I built CarvePHP: finding service boundaries in Laravel monoliths
I recently released CarvePHP v0.1.2-alpha, an open-source Laravel package that helps teams analyze large Laravel monoliths and identify possible service boundaries.
The idea came from a common problem:
Moving from a monolith to services is not hard because creating a new service is hard.
It is hard because deciding what to extract and why is hard.
Most Laravel monoliths grow naturally over time. Routes, controllers, models, migrations, jobs, events, and database tables become connected in ways that are not always obvious from the folder structure.
CarvePHP tries to make those connections visible.
What CarvePHP does
CarvePHP combines static analysis and runtime tracing.
Current alpha features:
- scans Laravel routes, controllers, models, migrations, and database usage
- optionally traces real runtime route/table coupling
- builds a dependency graph
- suggests candidate service boundaries
- generates Markdown/JSON migration reports
It is not a “one-click microservices” tool.
That would be misleading.
The goal is to help developers make safer, more explainable migration decisions.
Example workflow
Install it with Composer:
composer require carvephp/carve:^0.1@alpha --dev
Then run:
php artisan carve:install
php artisan carve:doctor
php artisan carve:scan --pretty
php artisan carve:analyze
php artisan carve:boundaries --report=carve-boundaries.md
php artisan carve:report --output=carve-report.md
The output is a migration report showing possible boundaries, related routes/controllers/models/tables, coupling signals, and warnings.
Why static analysis is not enough
Static analysis can tell you what the code appears to depend on.
But real applications often behave differently at runtime.
For example:
- one route may touch multiple tables
- two tables may frequently appear together in the same request
- a controller may indirectly depend on a model through a service
- shared tables may make extraction risky
That is why CarvePHP supports optional runtime tracing.
Runtime tracing is disabled by default and is designed to be safe. It does not log request bodies or SQL bindings by default.
Example boundary idea
A report might suggest a boundary like:
Candidate: Billing
Tables:
- invoices
- payments
- customers
Evidence:
- invoice and payment routes touch related tables
- invoices and payments co-occur in runtime traces
- billing controllers and models are strongly connected
Risk:
- customers table may be shared with other areas
This does not mean “extract Billing automatically.”
It means:
“Here is a possible boundary, and here is the evidence behind it.”
That is the kind of information I would want before starting a real migration.
What it does not do yet
CarvePHP is still alpha.
It does not currently provide:
- automatic service extraction
- automatic database splitting
- production-ready migration orchestration
- guaranteed perfect boundaries
Those are hard problems and should not be hidden behind marketing language.

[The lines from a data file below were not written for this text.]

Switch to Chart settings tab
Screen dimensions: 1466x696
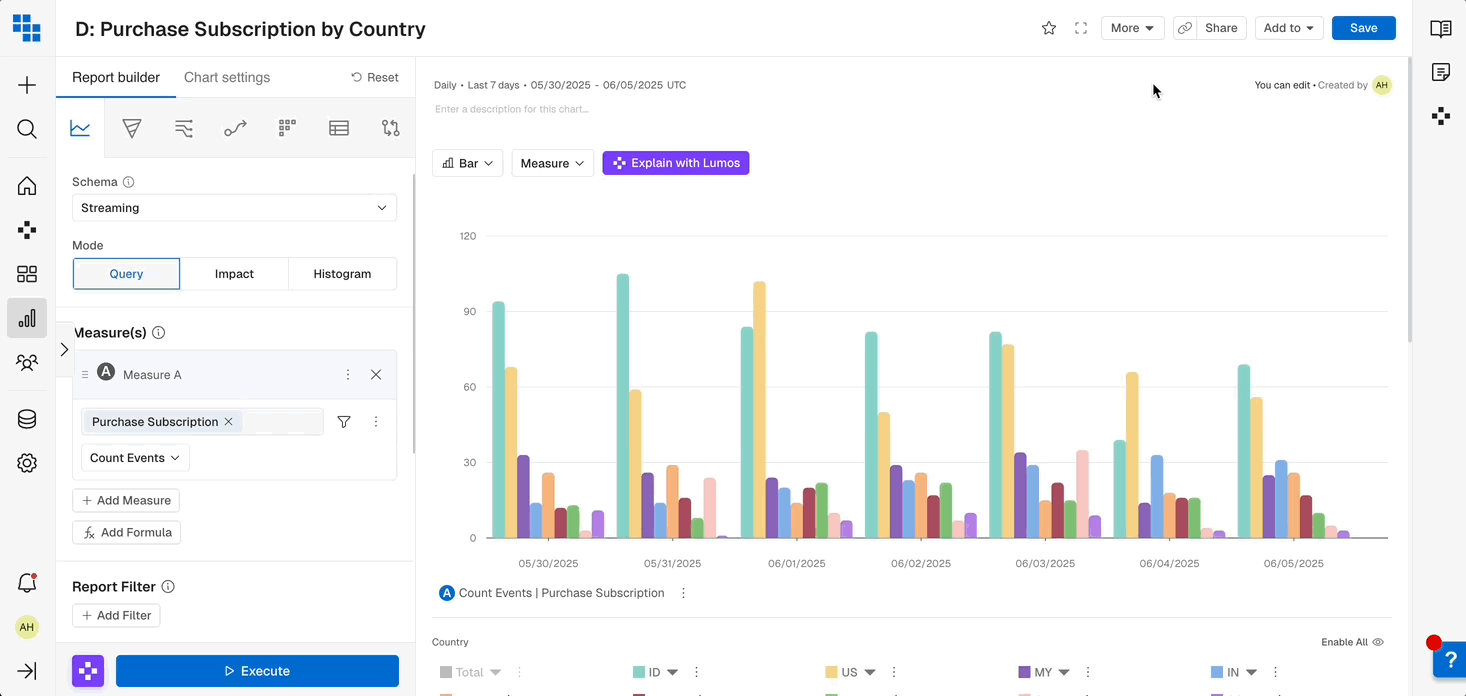(227, 77)
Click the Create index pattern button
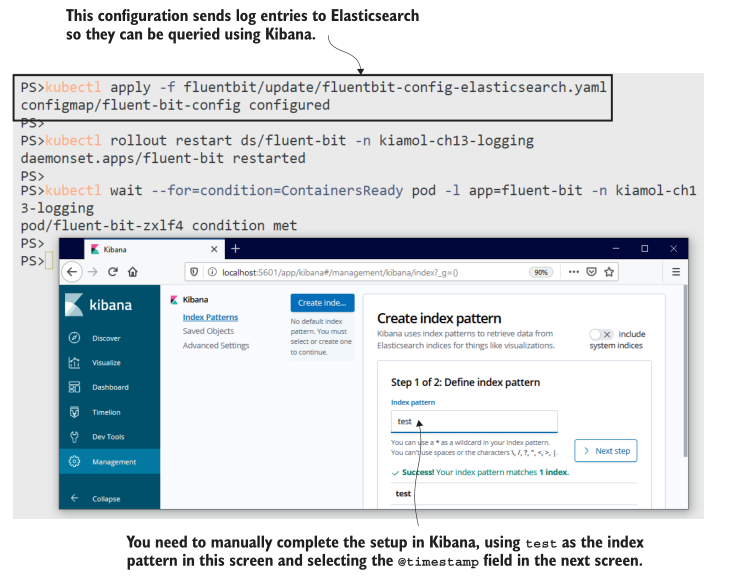The height and width of the screenshot is (578, 747). tap(322, 303)
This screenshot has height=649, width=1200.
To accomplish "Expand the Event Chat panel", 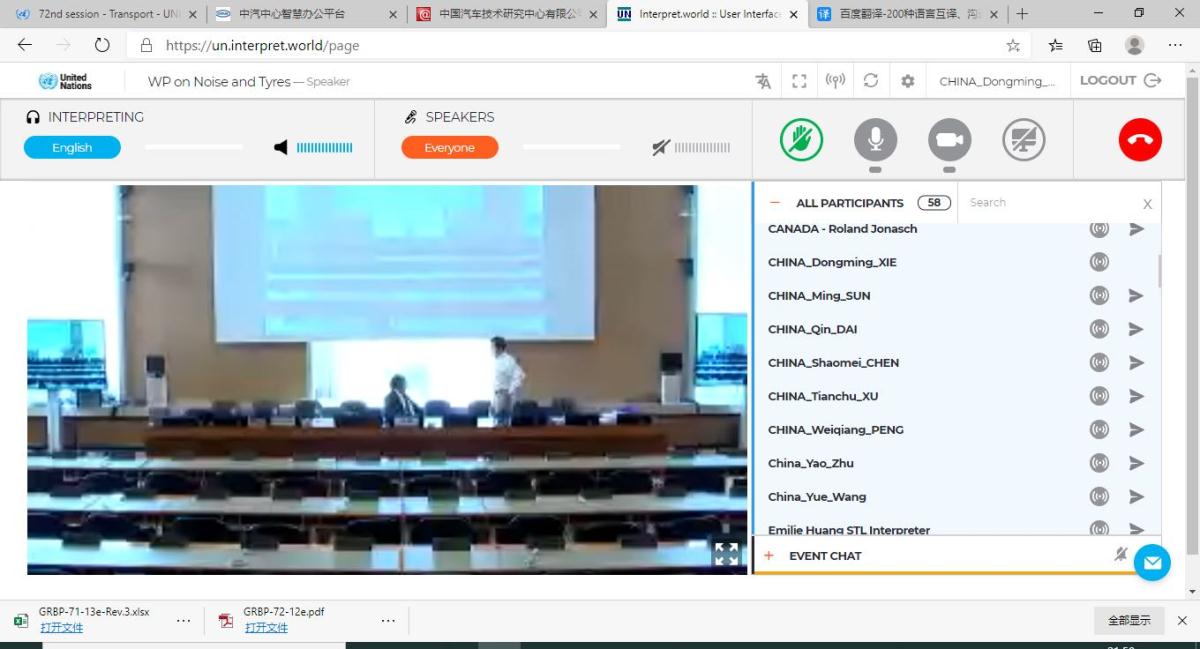I will (769, 556).
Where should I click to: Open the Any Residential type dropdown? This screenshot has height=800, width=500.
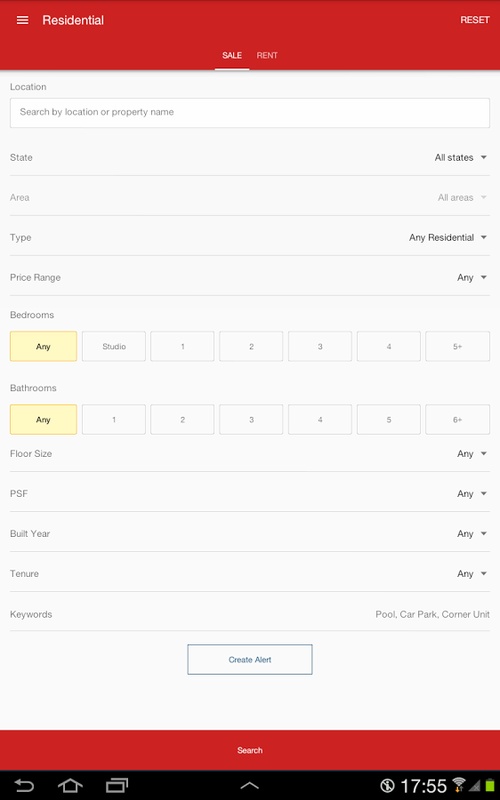[448, 237]
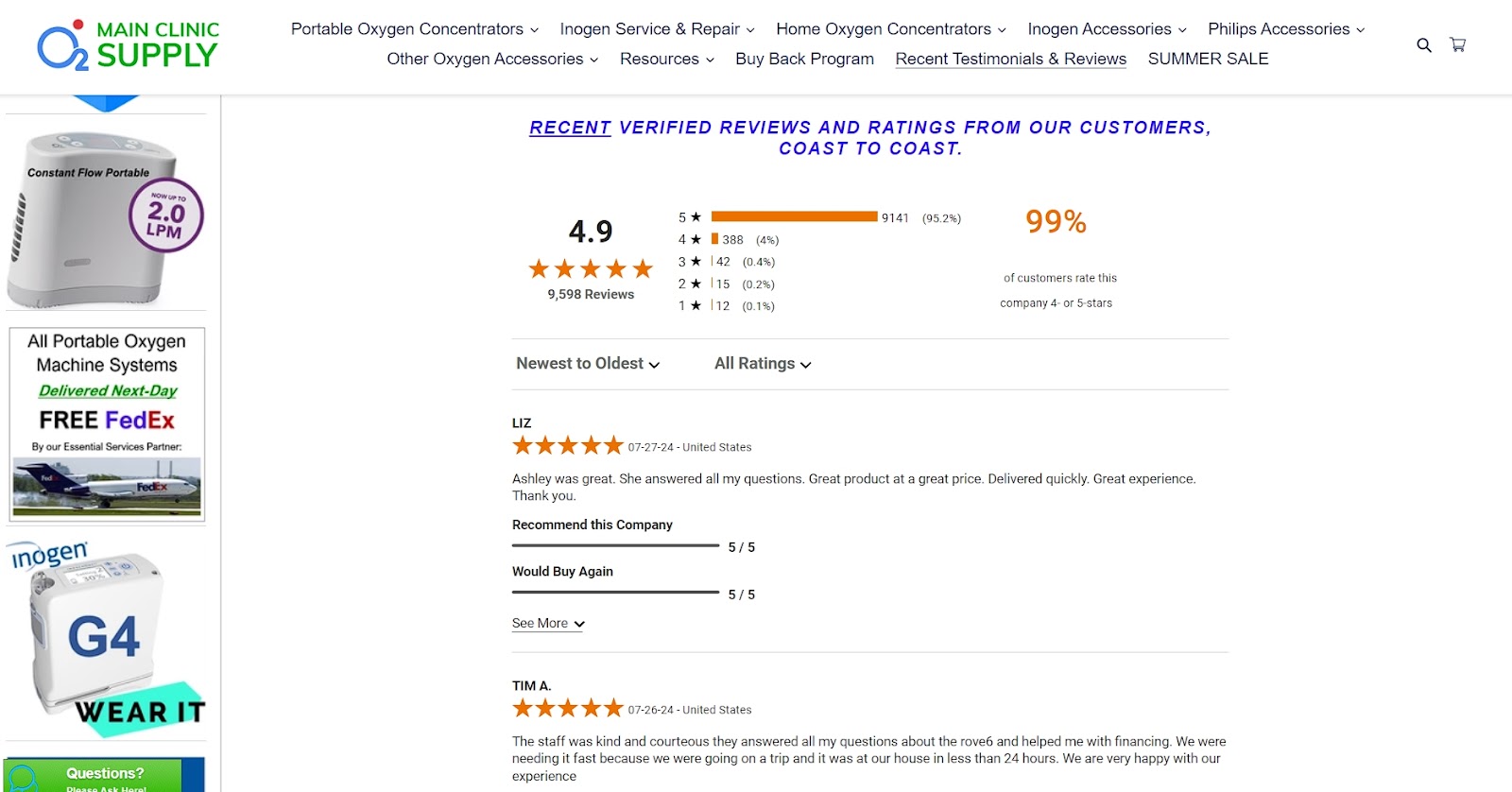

For now, CarvePHP is focused on analysis, visibility, and explainable reports.
Supported versions
Current alpha supports:
- PHP 8.2+
- Laravel 11, 12, and 13
- Composer 2.x
Links
GitHub:
https://github.com/Muhammad-Waleed-Khalil/CarvePHP
Packagist:
https://packagist.org/packages/carvephp/carve
Install:
composer require carvephp/carve:^0.1@alpha --dev
Feedback wanted
I am looking for feedback from Laravel/PHP developers who have worked with large monoliths.
A few questions:
- What evidence would you want before trusting a service boundary suggestion?
- Would graph visualization be useful?
- Should the next release focus more on FormRequest analysis, API Resource analysis, or better reporting?
- What Laravel patterns should the scanner support first?
Any feedback, criticism, or real-world edge cases would be appreciated.